:: Source document
AI solves International Math Olympiad problems at silver medal level
System design & methodology
- Problems were manually translated into Lean 4; the core system (AlphaProof) couples a pre‑trained language model with AlphaZero‑style reinforcement learning and Monte Carlo Tree Search over Lean proof states.
- A separate geometry system (AlphaGeometry 2) combines an LLM with a symbolic deduction engine and solved the geometry problem in ~19 seconds.
- During training and even during the contest, the system generated synthetic variants of problems and trained on proofs/disproofs of these, using the proof checker as a reward signal.
- Formal proofs are verified by Lean, so end results are mechanically checkable and non‑hallucinated.
Performance vs IMO rules
- System solved 4/6 problems for 28/42 points, described as “silver medal level”.
- Humans get 2 × 4.5‑hour sessions; the system had up to ~3 days per problem and massive compute. One problem was solved “within minutes”.
- Many commenters argue that on an apples‑to‑apples timing and tooling basis it would not medal; others say the core result is that these problems are now solvable at all by machines.
Role and difficulty of formalization
- Input statements were hand‑formalized; answers (e.g., which numbers/sets satisfy conditions) were discovered by the system, then proved.
- There is disagreement on whether formalization is “much easier” than solving; some say any trained student can do it quickly, others report specific problems (like P5) are quite hard to formalize.
- An autoformalizer based on Gemini exists and was used to generate large training corpora, but is not yet reliable enough for high‑stakes input; there is no general way to automatically verify that a formalization matches the informal problem.
Search, reasoning, and “intelligence”
- Many see this as another victory for search + learning (AlphaZero‑style) over huge spaces, not pure brute force.
- Debate centers on whether this is “just” guided search vs genuine reasoning; some equate this with how human mathematical research feels (groping in the dark, many failed paths).
- Combinatorics problems remained unsolved; several speculate these are harder for current methods, more akin to general reasoning tasks.
Implications for math and software
- Strong optimism that such systems will become powerful mathematical assistants: checking arguments, exploring variations, automating tedious inequalities, and eventually tackling some open problems.
- Similar techniques are seen as promising for verified software (concurrency protocols, compiler correctness, program synthesis from specs).
Concerns, limitations, and skepticism
- Multiple commenters criticize marketing: “silver medal” framing ignores time/computational asymmetry and heavy manual formalization.
- Worries about AI hype, media overclaiming (“move over mathematicians”), and DeepMind’s closed, non‑reproducible systems.
- Energy and CO₂ cost is raised; some want transparent reporting of training and inference footprints.
- Others counter that inefficiency and long runtimes are typical for first breakthroughs and will likely improve dramatically.
::::
• [Task A]: Retype the Math Olympiad summary, everything from "- During training" down to "checkable and non‑hallucinated.".
• [Task B]:
Answer these questions using the Math Olympiad summary:
(i) How many points did the system score?
(ii) About how long did AlphaGeometry 2 take to solve the geometry problem?
(iii) Which kind of problems remained unsolved?
The entries come from a different source than the Math Olympiad summary.
:: Dataset content
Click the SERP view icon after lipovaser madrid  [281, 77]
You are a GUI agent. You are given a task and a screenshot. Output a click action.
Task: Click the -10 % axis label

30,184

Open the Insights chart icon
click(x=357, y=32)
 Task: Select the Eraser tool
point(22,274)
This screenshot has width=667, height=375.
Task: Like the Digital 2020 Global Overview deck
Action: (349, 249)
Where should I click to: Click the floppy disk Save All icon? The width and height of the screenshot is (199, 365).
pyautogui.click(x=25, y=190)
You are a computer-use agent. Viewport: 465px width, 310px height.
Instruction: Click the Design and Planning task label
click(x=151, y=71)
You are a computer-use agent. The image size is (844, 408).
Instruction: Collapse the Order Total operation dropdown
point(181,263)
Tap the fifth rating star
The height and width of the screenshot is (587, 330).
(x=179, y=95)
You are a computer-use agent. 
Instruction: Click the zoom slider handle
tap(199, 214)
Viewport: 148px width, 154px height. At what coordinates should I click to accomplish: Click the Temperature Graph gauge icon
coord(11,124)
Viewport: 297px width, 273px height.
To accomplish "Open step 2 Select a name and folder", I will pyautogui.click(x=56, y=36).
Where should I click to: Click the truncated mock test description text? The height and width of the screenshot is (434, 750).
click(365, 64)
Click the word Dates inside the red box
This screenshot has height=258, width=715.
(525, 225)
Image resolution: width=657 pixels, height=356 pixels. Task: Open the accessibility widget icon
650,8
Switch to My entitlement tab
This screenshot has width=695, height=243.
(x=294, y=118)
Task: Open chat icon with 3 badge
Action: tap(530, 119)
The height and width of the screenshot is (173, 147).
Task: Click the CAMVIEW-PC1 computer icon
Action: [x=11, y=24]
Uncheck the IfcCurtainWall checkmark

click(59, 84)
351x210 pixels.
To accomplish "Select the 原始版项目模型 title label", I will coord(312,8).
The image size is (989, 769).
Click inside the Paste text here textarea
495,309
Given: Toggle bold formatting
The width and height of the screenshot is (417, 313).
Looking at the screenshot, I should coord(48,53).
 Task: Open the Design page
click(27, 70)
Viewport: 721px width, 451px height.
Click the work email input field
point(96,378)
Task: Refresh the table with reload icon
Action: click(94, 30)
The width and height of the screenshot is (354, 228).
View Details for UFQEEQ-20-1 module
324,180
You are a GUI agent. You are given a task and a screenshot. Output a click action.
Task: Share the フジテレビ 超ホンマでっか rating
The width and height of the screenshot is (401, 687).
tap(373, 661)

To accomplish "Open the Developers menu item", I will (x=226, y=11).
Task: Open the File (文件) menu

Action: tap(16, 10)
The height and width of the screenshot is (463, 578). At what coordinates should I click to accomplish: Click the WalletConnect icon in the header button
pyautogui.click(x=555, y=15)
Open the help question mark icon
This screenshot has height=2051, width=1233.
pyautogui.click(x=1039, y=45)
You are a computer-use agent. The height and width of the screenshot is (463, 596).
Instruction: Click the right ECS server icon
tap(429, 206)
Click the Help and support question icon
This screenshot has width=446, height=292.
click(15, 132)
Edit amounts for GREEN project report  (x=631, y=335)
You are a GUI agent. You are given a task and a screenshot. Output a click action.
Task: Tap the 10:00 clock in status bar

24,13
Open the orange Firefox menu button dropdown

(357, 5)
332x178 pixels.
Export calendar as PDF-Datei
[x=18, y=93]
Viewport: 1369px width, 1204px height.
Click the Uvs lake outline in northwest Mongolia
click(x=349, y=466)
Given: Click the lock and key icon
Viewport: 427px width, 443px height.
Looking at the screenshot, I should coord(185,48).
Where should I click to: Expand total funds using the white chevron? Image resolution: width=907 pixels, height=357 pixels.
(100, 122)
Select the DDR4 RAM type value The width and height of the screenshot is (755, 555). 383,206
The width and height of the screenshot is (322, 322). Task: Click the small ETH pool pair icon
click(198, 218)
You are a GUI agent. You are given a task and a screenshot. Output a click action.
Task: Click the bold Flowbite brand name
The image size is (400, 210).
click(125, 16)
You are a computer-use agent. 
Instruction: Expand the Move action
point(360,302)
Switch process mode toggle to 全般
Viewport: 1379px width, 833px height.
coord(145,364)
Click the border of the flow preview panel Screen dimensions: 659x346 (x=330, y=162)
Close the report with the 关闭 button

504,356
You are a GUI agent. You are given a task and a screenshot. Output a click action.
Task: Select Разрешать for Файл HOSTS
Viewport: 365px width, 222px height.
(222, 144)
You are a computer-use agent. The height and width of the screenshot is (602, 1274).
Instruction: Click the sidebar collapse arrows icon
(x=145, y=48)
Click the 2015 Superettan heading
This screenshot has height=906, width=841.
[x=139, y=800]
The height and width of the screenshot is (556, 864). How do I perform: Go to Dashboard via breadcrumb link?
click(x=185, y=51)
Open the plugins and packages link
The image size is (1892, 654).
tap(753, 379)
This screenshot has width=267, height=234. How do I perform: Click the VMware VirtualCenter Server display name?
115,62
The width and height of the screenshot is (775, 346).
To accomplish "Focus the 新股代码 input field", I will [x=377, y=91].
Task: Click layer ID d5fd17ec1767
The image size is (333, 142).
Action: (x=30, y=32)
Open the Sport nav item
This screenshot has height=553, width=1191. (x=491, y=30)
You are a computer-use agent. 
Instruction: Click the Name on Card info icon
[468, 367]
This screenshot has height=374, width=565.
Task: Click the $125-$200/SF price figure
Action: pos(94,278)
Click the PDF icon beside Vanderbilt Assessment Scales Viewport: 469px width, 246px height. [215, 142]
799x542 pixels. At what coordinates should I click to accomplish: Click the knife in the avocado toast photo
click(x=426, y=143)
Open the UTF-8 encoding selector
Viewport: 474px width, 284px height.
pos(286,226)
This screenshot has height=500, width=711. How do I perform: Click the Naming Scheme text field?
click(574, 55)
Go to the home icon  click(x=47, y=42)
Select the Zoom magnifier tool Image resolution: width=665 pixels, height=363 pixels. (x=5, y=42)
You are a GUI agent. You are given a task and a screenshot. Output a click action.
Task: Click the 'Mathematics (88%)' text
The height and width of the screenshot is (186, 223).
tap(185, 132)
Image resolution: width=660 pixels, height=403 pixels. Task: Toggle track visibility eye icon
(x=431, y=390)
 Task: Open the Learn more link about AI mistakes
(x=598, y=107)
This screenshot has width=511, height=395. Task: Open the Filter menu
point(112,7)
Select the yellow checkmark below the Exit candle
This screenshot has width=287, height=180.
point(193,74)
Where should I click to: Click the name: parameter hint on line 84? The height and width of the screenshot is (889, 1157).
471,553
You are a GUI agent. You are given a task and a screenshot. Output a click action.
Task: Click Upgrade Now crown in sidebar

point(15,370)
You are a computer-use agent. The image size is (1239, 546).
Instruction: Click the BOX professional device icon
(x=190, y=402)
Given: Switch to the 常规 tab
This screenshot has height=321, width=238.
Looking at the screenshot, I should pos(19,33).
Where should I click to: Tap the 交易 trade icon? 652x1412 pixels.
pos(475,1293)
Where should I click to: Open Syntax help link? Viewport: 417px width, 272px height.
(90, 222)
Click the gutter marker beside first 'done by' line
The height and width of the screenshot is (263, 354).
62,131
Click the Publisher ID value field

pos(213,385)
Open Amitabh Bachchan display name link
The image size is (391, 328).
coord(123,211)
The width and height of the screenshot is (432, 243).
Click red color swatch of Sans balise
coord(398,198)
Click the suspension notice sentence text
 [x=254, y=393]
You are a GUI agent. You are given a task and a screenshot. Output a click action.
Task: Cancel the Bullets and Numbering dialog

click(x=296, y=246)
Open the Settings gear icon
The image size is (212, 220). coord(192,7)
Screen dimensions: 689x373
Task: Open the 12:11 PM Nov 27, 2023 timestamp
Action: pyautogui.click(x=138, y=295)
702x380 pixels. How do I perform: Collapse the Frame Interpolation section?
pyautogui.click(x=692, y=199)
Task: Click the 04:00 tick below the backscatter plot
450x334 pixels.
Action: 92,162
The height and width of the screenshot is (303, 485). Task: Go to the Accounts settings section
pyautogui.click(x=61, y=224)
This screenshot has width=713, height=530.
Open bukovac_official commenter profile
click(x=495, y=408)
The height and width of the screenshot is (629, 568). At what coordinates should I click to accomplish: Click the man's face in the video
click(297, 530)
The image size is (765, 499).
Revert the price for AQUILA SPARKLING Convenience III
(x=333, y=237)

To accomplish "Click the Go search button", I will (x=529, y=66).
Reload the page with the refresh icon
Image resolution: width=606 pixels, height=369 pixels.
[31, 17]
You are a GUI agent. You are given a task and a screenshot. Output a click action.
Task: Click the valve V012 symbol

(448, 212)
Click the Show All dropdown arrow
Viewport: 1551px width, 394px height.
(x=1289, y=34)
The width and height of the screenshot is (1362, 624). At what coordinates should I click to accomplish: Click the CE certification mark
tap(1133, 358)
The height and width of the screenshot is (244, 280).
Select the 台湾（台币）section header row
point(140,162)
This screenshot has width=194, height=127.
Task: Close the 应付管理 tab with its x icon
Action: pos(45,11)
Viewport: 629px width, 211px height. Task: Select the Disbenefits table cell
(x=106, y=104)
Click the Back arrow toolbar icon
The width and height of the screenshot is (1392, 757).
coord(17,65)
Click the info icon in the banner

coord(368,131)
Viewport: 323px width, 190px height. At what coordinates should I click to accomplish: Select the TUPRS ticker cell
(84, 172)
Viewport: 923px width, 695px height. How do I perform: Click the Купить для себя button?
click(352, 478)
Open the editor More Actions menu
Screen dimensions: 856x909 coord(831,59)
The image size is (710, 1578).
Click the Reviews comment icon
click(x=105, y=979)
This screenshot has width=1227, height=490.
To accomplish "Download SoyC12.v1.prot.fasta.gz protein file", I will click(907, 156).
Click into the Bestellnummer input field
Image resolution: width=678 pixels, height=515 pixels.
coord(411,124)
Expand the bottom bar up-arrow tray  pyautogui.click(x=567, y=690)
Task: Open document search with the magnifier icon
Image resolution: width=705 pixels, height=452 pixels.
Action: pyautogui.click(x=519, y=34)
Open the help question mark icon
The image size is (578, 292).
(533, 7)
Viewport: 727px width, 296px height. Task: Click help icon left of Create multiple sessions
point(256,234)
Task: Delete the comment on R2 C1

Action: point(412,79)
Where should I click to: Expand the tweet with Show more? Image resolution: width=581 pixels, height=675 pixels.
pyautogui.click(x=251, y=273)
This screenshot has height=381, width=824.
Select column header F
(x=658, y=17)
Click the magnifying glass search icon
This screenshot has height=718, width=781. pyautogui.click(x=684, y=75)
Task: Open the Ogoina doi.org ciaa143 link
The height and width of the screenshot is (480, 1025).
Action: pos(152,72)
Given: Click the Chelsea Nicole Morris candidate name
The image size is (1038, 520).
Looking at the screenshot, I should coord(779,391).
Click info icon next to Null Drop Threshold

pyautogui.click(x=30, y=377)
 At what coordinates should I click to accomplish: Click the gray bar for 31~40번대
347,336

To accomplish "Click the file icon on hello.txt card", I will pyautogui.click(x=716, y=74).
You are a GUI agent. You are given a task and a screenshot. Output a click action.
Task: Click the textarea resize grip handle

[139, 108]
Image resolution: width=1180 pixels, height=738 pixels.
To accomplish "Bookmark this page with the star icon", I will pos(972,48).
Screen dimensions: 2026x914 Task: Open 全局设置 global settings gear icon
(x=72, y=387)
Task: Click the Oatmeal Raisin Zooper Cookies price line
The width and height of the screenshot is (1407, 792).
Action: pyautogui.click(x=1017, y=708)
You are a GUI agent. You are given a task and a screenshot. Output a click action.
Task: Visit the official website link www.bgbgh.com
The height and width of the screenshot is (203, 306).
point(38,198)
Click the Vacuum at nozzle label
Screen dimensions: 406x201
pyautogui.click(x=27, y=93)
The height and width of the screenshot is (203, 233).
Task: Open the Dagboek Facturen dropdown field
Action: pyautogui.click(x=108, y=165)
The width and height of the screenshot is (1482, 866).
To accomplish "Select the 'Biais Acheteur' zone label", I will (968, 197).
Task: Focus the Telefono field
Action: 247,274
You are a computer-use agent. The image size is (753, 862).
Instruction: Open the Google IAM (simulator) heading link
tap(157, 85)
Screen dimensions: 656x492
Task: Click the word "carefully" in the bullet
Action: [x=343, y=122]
::::
• [Written reply A]:
- During training and even during the contest, the system generated synthetic variants of problems and trained on proofs/disproofs of these, using the proof checker as a reward signal.
- Formal proofs are verified by Lean, so end results are mechanically checkable and non‑hallucinated.

• [Written reply B]:
(i) 28 out of 42 points
(ii) About 19 seconds
(iii) Combinatorics problems